Das LG hat bei der Strafzumessung die Voraussetzungen des 213 Alternative 1 StGB abgelehnt: Der Angeklagte habe durch seine Ankündigung, weder den Kaufpreis zu bezahlen noch die Hose zurückzugeben, die Ohrfeige herausgefordert; H.  s körperlicher Angriff sei verständlich. Nach Abwägung der strafmildernden Umstände mit den straferschwerenden Gründen hat das Landgericht keinen minder schweren Fall nach § 224 Abs. 1 Halbsatz 2 StGB angenommen. Dabei hat es zu Lasten des Angeklagten gewürdigt, er habe „den Zeugen H.  wahrheitswidrig einer – gemeinsam mit  A.  begangenen – gefährlichen Körperverletzung gemäß § 224 Abs. 1 Nr. 4 StGB unter Vornahme mehrerer Schläge bezichtigt“. Das beanstandet der BGH:

„1. Diese Strafzumessungserwägungen halten sachlichrechtlicher Nachprüfung nicht stand.

a) Bereits die Annahme des Landgerichts, der Angeklagte sei nicht ohne eigene Schuld in die Auseinandersetzung mit H.  geraten, so dass 213 Alternative 1 StGB nicht anwendbar sei, begegnet durchgreifenden Bedenken.

-- Einträge im Datensatz --

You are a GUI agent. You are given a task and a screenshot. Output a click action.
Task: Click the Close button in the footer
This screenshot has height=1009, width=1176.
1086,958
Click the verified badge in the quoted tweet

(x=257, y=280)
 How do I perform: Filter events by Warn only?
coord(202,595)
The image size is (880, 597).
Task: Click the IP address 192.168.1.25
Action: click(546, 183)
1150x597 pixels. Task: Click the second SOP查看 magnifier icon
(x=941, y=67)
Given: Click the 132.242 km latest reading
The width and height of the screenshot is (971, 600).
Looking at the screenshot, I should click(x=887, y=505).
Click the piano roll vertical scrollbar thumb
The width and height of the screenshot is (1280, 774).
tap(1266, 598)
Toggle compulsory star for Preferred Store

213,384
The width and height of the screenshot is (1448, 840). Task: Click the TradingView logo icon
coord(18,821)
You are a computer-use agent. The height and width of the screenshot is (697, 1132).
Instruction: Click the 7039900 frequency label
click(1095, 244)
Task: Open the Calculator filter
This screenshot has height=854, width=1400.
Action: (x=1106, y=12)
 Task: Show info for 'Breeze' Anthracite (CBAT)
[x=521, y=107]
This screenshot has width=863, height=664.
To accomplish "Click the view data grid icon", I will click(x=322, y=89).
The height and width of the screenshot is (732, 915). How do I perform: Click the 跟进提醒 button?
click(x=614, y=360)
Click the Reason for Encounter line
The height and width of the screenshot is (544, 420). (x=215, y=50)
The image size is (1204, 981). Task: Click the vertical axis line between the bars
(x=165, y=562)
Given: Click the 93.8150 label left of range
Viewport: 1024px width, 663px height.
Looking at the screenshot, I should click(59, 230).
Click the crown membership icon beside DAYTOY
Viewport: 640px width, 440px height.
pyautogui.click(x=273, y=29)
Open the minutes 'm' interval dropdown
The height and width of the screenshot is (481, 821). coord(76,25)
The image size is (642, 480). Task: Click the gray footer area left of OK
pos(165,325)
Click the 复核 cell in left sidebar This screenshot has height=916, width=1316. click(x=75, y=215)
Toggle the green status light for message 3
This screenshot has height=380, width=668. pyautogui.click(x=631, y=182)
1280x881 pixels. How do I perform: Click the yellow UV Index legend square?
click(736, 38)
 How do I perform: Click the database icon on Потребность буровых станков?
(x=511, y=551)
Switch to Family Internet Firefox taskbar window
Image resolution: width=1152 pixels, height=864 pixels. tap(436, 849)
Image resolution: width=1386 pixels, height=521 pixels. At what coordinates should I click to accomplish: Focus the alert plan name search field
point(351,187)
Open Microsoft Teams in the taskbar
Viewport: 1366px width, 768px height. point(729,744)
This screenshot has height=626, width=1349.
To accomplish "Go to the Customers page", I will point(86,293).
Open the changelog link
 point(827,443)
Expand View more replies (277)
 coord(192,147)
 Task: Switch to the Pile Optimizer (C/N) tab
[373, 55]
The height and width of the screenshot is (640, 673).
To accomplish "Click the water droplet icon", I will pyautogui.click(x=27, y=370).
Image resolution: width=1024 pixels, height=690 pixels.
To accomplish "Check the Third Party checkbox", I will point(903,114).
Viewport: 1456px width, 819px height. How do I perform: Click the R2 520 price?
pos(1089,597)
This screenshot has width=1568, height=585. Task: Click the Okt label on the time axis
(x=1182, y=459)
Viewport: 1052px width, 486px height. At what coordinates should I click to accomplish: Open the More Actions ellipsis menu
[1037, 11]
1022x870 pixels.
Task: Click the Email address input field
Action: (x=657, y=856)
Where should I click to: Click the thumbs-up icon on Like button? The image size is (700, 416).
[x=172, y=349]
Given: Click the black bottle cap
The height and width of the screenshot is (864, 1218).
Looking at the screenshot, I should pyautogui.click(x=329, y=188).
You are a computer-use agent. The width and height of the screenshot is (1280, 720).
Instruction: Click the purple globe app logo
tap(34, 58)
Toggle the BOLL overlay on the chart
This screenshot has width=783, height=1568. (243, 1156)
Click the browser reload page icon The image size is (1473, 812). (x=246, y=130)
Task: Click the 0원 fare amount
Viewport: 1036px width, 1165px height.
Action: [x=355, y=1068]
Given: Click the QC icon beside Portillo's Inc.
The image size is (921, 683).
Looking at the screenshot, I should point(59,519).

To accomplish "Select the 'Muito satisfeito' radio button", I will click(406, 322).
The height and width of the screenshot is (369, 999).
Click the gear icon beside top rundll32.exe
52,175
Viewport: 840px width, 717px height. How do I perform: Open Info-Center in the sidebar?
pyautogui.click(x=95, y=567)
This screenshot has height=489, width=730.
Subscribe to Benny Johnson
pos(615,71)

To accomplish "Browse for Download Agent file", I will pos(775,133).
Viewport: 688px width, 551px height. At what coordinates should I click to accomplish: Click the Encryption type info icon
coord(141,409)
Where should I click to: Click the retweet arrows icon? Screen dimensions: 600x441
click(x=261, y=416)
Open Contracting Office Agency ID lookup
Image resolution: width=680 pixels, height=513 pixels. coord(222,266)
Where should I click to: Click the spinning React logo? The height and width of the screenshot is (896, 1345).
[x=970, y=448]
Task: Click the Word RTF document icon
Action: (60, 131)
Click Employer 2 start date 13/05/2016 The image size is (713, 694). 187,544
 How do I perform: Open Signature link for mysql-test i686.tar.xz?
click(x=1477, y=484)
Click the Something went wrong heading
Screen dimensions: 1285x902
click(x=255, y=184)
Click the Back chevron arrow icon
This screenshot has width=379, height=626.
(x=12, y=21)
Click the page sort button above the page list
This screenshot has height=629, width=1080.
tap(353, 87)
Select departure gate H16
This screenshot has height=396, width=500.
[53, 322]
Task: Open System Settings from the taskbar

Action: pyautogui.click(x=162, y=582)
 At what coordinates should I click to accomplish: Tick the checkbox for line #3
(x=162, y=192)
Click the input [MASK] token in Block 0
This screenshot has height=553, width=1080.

-- Aufgabe --
Schreib den Textauszug zur Strafzumessung vollständig und wortgetreu ab.

-- Lösung --
Das LG hat bei der Strafzumessung die Voraussetzungen des 213 Alternative 1 StGB abgelehnt: Der Angeklagte habe durch seine Ankündigung, weder den Kaufpreis zu bezahlen noch die Hose zurückzugeben, die Ohrfeige herausgefordert; H.  s körperlicher Angriff sei verständlich. Nach Abwägung der strafmildernden Umstände mit den straferschwerenden Gründen hat das Landgericht keinen minder schweren Fall nach § 224 Abs. 1 Halbsatz 2 StGB angenommen. Dabei hat es zu Lasten des Angeklagten gewürdigt, er habe „den Zeugen H.  wahrheitswidrig einer – gemeinsam mit  A.  begangenen – gefährlichen Körperverletzung gemäß § 224 Abs. 1 Nr. 4 StGB unter Vornahme mehrerer Schläge bezichtigt“. Das beanstandet der BGH:

„1. Diese Strafzumessungserwägungen halten sachlichrechtlicher Nachprüfung nicht stand.

a) Bereits die Annahme des Landgerichts, der Angeklagte sei nicht ohne eigene Schuld in die Auseinandersetzung mit H.  geraten, so dass 213 Alternative 1 StGB nicht anwendbar sei, begegnet durchgreifenden Bedenken.